• [REQUIRED ACTION]: Would you write out, word for word, each line of the records below from the top through the one holding "Impressum (296, 22)"?

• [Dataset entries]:
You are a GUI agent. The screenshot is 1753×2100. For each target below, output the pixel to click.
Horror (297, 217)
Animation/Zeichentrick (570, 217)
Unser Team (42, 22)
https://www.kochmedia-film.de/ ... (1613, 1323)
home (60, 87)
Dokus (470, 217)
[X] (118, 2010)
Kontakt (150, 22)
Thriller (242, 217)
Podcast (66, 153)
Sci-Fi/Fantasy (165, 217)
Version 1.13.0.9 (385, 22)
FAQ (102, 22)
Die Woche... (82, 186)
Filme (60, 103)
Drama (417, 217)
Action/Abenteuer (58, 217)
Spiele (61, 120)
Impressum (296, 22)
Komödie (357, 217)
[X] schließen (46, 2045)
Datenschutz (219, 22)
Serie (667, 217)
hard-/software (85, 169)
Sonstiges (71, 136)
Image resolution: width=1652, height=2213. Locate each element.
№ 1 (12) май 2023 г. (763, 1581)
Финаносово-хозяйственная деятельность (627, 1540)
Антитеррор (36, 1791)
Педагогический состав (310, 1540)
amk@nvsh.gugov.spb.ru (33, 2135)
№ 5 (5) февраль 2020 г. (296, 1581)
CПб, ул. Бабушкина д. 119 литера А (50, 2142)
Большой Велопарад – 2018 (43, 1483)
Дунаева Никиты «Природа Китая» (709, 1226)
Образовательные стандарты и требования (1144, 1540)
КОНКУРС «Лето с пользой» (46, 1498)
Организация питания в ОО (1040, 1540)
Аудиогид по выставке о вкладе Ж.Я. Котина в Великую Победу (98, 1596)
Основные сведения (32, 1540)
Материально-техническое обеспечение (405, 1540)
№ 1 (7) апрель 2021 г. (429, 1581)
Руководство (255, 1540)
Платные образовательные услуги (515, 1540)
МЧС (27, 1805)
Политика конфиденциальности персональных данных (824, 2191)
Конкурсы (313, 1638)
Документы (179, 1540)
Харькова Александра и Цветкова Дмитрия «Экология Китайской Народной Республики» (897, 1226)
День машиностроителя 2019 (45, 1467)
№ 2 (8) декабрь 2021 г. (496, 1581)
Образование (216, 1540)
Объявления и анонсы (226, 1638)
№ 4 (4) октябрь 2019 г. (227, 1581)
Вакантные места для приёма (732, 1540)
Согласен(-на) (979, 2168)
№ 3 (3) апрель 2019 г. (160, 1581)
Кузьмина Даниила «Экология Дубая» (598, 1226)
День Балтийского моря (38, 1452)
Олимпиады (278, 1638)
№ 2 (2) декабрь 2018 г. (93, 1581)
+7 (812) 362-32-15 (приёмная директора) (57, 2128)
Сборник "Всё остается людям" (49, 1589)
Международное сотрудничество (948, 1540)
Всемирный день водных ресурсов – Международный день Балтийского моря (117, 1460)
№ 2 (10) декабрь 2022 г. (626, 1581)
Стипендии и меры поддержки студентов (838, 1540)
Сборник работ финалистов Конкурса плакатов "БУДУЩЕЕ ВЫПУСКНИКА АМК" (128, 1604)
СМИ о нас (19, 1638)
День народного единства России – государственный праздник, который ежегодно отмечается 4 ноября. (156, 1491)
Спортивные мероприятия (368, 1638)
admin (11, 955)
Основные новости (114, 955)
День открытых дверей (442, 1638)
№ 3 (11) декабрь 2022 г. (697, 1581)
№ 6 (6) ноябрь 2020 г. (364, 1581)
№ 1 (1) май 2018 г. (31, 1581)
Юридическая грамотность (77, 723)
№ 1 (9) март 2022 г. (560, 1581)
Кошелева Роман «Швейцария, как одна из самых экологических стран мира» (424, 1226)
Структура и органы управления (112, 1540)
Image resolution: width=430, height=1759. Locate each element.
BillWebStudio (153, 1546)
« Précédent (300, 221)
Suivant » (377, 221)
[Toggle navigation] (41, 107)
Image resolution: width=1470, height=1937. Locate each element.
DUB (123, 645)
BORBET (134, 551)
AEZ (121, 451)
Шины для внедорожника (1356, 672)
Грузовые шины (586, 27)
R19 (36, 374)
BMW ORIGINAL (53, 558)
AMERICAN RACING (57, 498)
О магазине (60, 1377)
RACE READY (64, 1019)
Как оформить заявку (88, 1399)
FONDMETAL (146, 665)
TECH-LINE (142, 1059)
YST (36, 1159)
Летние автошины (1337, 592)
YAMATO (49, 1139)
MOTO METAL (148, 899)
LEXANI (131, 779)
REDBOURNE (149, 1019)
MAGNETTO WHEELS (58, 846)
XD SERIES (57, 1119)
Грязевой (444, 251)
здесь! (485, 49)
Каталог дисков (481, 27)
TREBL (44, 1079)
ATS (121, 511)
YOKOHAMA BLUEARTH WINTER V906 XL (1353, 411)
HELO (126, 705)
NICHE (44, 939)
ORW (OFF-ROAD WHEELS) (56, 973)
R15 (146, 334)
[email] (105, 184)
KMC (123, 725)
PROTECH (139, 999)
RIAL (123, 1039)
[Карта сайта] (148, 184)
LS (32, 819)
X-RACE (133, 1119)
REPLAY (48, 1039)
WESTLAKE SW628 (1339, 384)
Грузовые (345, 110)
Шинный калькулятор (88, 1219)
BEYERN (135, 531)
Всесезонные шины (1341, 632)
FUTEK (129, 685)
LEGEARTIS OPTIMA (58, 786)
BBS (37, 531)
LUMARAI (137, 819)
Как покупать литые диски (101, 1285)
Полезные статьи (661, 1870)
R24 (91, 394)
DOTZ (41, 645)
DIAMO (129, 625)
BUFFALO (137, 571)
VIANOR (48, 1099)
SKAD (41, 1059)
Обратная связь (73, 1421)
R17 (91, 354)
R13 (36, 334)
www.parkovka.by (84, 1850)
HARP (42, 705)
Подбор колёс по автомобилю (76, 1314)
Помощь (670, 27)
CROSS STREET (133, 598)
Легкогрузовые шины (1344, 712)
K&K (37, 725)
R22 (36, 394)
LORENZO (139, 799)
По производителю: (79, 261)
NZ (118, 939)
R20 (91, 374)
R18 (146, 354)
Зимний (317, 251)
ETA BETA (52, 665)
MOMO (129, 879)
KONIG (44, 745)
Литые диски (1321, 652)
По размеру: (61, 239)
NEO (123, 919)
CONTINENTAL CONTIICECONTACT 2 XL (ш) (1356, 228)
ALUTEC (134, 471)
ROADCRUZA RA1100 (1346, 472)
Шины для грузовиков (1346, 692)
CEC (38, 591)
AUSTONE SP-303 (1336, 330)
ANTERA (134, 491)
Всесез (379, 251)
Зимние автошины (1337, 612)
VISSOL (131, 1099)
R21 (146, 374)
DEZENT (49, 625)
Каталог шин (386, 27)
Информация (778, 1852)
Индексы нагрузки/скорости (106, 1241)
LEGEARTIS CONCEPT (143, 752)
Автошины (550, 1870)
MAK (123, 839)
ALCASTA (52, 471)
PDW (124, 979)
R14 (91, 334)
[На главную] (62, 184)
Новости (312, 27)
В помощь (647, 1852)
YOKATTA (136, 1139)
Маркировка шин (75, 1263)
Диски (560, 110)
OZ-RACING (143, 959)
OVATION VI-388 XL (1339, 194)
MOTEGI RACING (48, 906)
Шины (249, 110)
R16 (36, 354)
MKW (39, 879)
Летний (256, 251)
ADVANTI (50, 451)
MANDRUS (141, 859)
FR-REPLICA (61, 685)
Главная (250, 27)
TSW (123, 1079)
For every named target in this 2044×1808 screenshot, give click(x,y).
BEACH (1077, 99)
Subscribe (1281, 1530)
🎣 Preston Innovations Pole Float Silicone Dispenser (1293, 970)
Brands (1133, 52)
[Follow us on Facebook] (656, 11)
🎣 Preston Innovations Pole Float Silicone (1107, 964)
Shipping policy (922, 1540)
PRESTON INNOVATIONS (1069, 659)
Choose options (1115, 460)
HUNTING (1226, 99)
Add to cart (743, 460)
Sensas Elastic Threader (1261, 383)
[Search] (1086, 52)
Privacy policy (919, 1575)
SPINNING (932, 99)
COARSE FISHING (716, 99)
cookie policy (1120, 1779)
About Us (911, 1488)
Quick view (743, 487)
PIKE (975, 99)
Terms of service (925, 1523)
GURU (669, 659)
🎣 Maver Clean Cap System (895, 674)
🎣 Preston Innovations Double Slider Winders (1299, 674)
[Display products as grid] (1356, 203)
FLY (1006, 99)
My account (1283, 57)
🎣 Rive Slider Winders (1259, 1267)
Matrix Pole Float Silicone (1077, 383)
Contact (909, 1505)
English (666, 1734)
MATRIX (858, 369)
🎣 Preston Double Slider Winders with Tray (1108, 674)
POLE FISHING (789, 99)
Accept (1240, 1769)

• [ANSWER SECTION]:
You are a GUI agent. The screenshot is 1753×2100. For each target below, output the pixel to click.
Horror (297, 217)
Animation/Zeichentrick (570, 217)
Unser Team (42, 22)
https://www.kochmedia-film.de/ ... (1613, 1323)
home (60, 87)
Dokus (470, 217)
[X] (118, 2010)
Kontakt (150, 22)
Thriller (242, 217)
Podcast (66, 153)
Sci-Fi/Fantasy (165, 217)
Version 1.13.0.9 (385, 22)
FAQ (102, 22)
Die Woche... (82, 186)
Filme (60, 103)
Drama (417, 217)
Action/Abenteuer (58, 217)
Spiele (61, 120)
Impressum (296, 22)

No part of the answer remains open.